Was als unbeschwerter Kindergeburtstag begann, verwandelte sich in der Stadt Stockton (östlich von San Francisco) in eine Szene des Grauens. Drei Kinder und ein junger Mann wurden am Samstagabend erschossen, elf weitere Menschen verletzt.
Die Ermittler vermuten hinter der Tat ein gewalttätiges Bandenmilieu, das die Feier in ein Kriegsgebiet verwandelte.
Die Geburtstagsfeier: Schüsse mitten in der Party

Gegen 18 Uhr Ortszeit feierten Familie und Freunde in einem gemieteten Festsaal den Geburtstag eines kleinen Mädchens. Musik lief, Kinder spielten – bis plötzlich Schüsse hallten.
Die Opfer:
* ein 8-jähriges Kind
* ein 9-jähriges Kind
* ein 14-Jähriger
* ein 21-jähriger Mann
Viele der Gäste wurden völlig überrascht – es soll innerhalb von Sekunden eskaliert sein.
Ermittler: Bandenkrieg eskaliert im Festsaal

Stocktons Bürgermeisterin Christina Fugazi findet deutliche Worte und spricht von „bandenbezogenem Terrorismus“.
Auf Facebook erklärte sie: „Diese Tat war ein reiner Terrorakt.“
Nach ersten Erkenntnissen könnte ein Streit rivalisierender Gruppen in Gewalt umgeschlagen sein. Der Angriff begann offenbar im Gebäude und verlagerte sich danach nach draußen, so Sheriff Patrick Withrow gegenüber NBC.
Mehrere Täter im Visier – Patronenhülsen an verschiedenen Orten

Die Hinweise deuten klar auf mehrere Schützen hin.
Anwohner berichteten von Schüssen aus unterschiedlichen Richtungen, Ermittler fanden Patronenhülsen an mehreren Stellen rund um den Festsaal.
Dies bestätigt den Verdacht eines koordinierten Angriffs. Die Feiernden hatten nahezu keine Chance, der Situation zu entkommen.
Großfahndung gestartet: FBI und Weißes Haus eingeschaltet

Bis Sonntagabend hatten die Ermittler keine Spur der Täter.
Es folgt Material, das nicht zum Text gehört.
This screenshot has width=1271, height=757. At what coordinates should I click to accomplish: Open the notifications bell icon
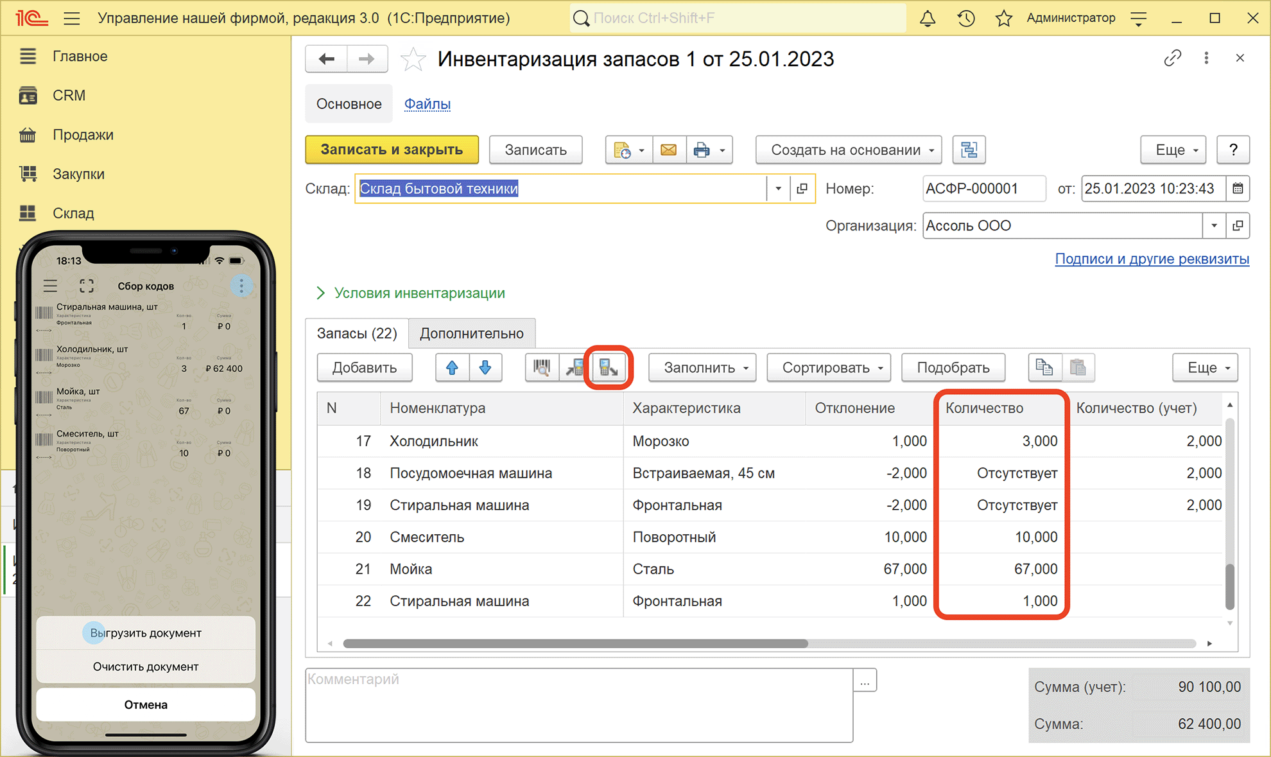pyautogui.click(x=928, y=18)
FBI, lokale Polizei und das Sheriff-Büro fahnden gemeinsam.
Sogar das Weiße Haus wurde aktiviert:
Laut „New York Post“ erhielt Bürgermeisterin Fugazi einen Anruf eines Beraters von Präsident Donald Trump, der Unterstützung zusicherte.
Bürgermeisterin warnt Helfer der Täter

Fugazi formuliert eine drastische Drohung an mögliche Unterstützer der Schützen:
„An alle, die diese Terroristen verstecken, schützen oder beherbergen: Sie setzen sich der Gefahr aus, dass Ihre Tür eingetreten, Ihr Haus durchsucht und Sie wegen Beihilfe verhaftet werden.“
Und weiter: „Wenn Sie sie schützen, machen Sie sich mitschuldig. Und Sie werden die Konsequenzen tragen müssen.“
Die Stadt Stockton steht nun unter Schock – und die Ermittler stehen vor der Aufgabe, einen brutalen Mehrfachmord aufzuklären, der an einem Ort geschah, der eigentlich Kindern gehören sollte.